Dian Gomes – Photo Courtesy – BUSINESS TODAY

I had the great pleasure of meeting with Dian Gomes, the Chairman of Hela Clothing  (an apparel manufacturing company,) in his Colombo office a few days ago. He was my superior at MAS Holding (Slimline subsidiary) between the years 2001 – 2002. (Well, he was my superior, but he was also a friend, a mentor and a brother to me, rather than a ‘boss’ throughout my acquaintance with him over the years).

Even though my employment with MAS was short-lived, during which time I learnt valuable lessons from this amazing motivator of aspiring employees (and “a ruthless executioner” when it comes to shoddy employees.)

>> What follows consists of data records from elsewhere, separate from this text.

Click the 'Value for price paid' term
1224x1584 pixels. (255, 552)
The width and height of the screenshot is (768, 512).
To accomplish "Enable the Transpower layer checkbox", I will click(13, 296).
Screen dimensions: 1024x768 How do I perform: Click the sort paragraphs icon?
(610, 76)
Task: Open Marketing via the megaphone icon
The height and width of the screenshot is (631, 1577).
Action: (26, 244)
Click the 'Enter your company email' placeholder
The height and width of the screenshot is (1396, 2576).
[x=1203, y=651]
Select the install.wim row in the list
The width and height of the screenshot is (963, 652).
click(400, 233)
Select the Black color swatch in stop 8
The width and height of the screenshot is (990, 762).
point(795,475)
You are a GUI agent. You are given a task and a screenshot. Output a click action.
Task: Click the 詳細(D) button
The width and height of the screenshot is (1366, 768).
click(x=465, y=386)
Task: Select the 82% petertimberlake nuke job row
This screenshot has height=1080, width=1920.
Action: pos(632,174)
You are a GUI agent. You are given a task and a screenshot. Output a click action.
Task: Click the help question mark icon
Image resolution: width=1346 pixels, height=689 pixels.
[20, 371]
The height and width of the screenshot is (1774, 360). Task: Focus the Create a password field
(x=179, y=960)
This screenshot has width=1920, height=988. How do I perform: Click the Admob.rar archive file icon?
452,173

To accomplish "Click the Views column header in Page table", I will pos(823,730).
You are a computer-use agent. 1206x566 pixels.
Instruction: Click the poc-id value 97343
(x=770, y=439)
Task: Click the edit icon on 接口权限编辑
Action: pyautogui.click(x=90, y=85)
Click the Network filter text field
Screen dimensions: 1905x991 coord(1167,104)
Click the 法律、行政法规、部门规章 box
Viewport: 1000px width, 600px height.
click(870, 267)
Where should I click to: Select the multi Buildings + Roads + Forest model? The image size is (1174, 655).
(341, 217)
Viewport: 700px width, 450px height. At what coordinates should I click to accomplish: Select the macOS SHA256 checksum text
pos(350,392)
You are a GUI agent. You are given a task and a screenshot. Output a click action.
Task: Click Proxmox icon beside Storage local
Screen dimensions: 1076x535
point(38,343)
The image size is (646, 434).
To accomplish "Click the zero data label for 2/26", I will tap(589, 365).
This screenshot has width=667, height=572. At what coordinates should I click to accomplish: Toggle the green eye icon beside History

I left the comfortable, pensionable government employment as a teacher of English in my village school because I was frustrated and disappointed with the lethargic system in government service and joined MAS in the year 2000 to improve, advance and develop myself so that I could contribute my two cents to the world to which I felt I was indebted for making me who and what I was.

I observed and learnt much at MAS from Dian. Due to that I was able to bring Horizon Lanka Foundation to what it is today. This was mainly due to what I learnt and observed mainly from Dian, relating to marketing and management strategy. I am a village farmer’s son and do not have the luxury of possessing an MBA from Harvard Business School nor any degree from a local university either for that matter!

I hope Dian would be there to guide me further to make Horizon Lanka a global brand in dynamic education strategies and innovative teaching methods, (in Horizon Academy children’s term, Hogwarts School of Witchcraft and Wizardry, the imaginary magic school in the United Kingdom that was created by Harry Potter famed J. K. Rowling in her amazing imagination) that could provide the children  opportunities and avenues in higher education in Sri Lanka and abroad,  also  guide them into the entry level ‘job market’ without wasting their youth, like what happened to me in the prime of my youth due to lack of proper guidance and opportunities.